Thoughts From Hebrews - Day 25

                                           Hebrews 10:1-8

10 The law is only a shadow of the good things that are coming—not the realities themselves. For this reason it can never, by the same sacrifices repeated endlessly year after year, make perfect those who draw near to worship. Otherwise, would they not have stopped being offered? For the worshipers would have been cleansed once for all, and would no longer have felt guilty for their sins. But those sacrifices are an annual reminder of sins.It is impossible for the blood of bulls and goats to take away sins.
Therefore, when Christ came into the world, he said:
“Sacrifice and offering you did not desire,
    but a body you prepared for me;
with burnt offerings and sin offerings
    you were not pleased.
Then I said, ‘Here I am—it is written about me in the scroll
    I have come to do your will, my God.’”
First he said, “Sacrifices and offerings, burnt offerings and sin offerings you did not desire, nor were you pleased with them”—though they were offered in accordance with the law.Then he said, “Here I am, I have come to do your will.” He sets aside the first to establish the second. 10 And by that will, we have been made holy through the sacrifice of the body of Jesus Christ once for all.

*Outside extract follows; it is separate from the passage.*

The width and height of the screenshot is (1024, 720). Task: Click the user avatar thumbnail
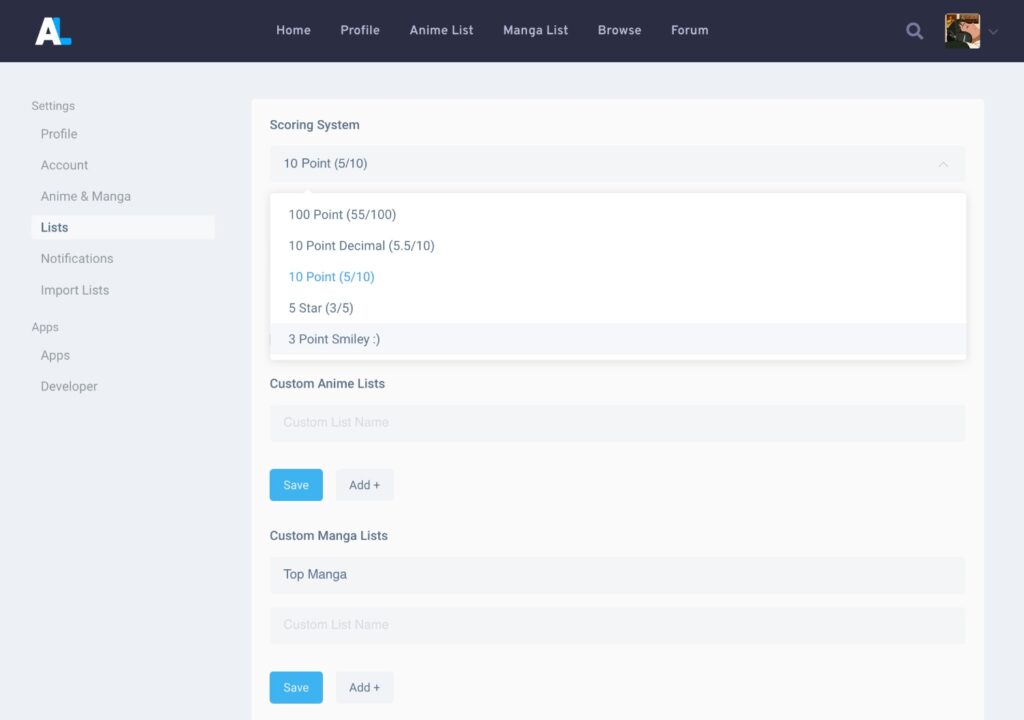point(962,31)
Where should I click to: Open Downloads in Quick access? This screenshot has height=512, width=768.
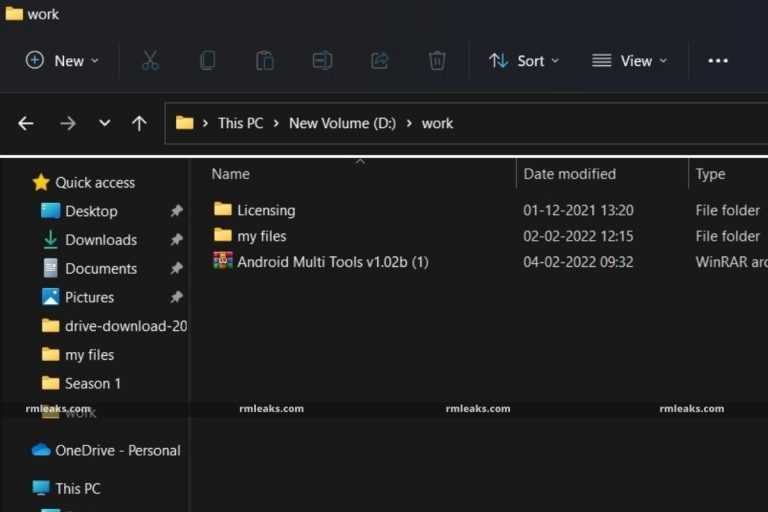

        As the Psalmist once said , "Forget not all His benefits" I've been pondering lately, What are the benefits of being "saved"? Certainly one of them is the freedom from guilt or a guilt-free conscience.

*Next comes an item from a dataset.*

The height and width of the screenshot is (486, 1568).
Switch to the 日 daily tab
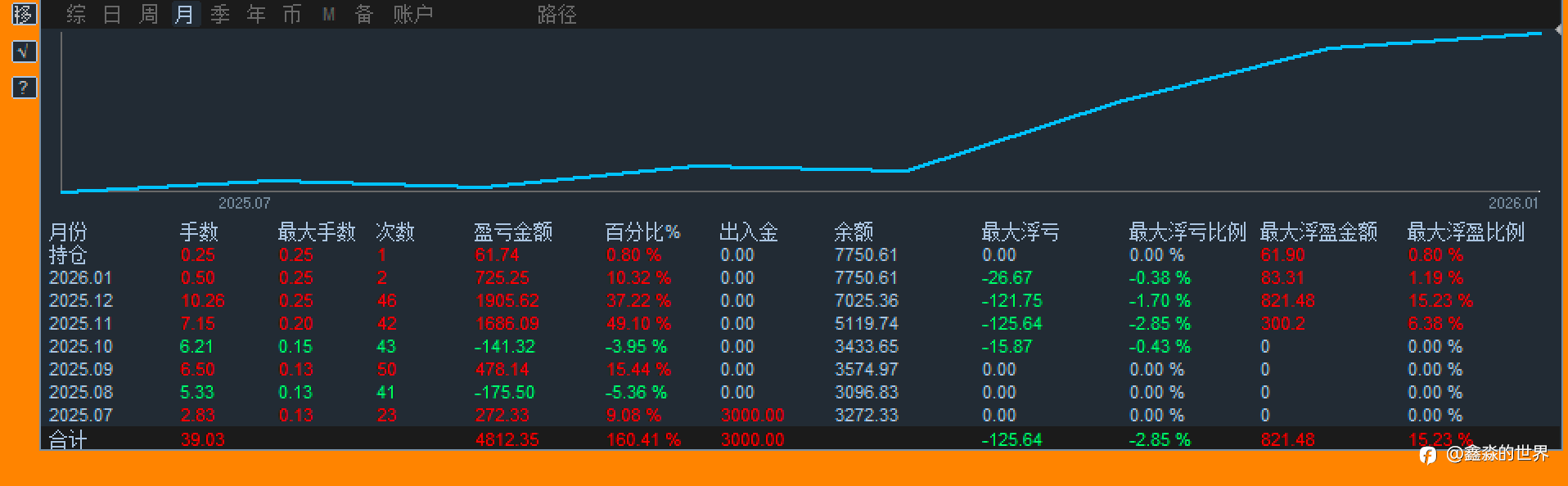click(x=112, y=14)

      Most writers both secular and Christian acknowledge that there is a good guilt which keeps us from doing bad things or leads us to make amends with people when we have wronged them. A guilty conscience in this case can be a good thing. An example would be when Jesus tells us if we are going to Church and our conscience, or guilt, is telling us that we have wronged someone, we should go make up with them and then go meet with the Lord.

       The area where secular psychiatrists and Christians differ is in the area of what is called toxic guilt. The Yoga journal says this about it;

Toxic guilt is what happens when natural guilt festers. It manifests as a nagging feeling of pervasive but nonspecific badness, as if your whole life has something wrong with it. This type of free-floating guilt is the hardest kind to deal with, because it arises from lingering patterns, or samskaras, lodged in your subconscious. How can you expiate your sin or forgive yourself for something when you don't know what it is you did—or when you believe that what you did is essentially irreparable? To some extent, this particular type of guilt seems to be an unintended by-product of Judeo-Christian culture, a residue of the doctrine of original sin. Toxic guilt often has roots in early childhood: Mistakes that your parents or teachers treated as a big deal, for example, or religious training, especially the kind that teaches original sin, can fill us with guilty feelings that have no real basis.
Secular thinkers would say that one of the means to a healthy psyche is to rid ourselves of this nagging feeling that we are bad because that is crippling us with a false guilt which then steals our happiness, confidence, success, relationships, pleasure, and in general makes us a sour, "woe is me" person that has a hard time with interpersonal relationships. It's interesting that all psychiatric philosophies from Freud to Skinner, come up with methods to deal with this guilt that we shouldn't have, yet we do. Christianity would say that this inherent guilty feeling is real. Don't repress it ,deny it ,or medicate it but accept it because we ARE guilty. We have an internal standard according to Romans 2 and 7 that we hold others to, knowing well that we ourselves don't meet that standard. Also, according to Romans 1, we know of a Holy God who wants our allegiance yet according to Isaiah 53, we are all going our own way. This leaves us with 2 choices - ignore or deny it, or confess and resolve it.
       This passage refers to worshippers. If you desire to worship God you will feel guilt because you realize you are too sinful to come into His presence. Thankfully, Jesus made a way to remove all that real guilt. If you don't desire to worship God, then that guilt shouldn't bother you - yet it does. Don't medicate or psychoanalyze it away. Let it lead you to the cross and be guilt - free. What a benefit of following Christ!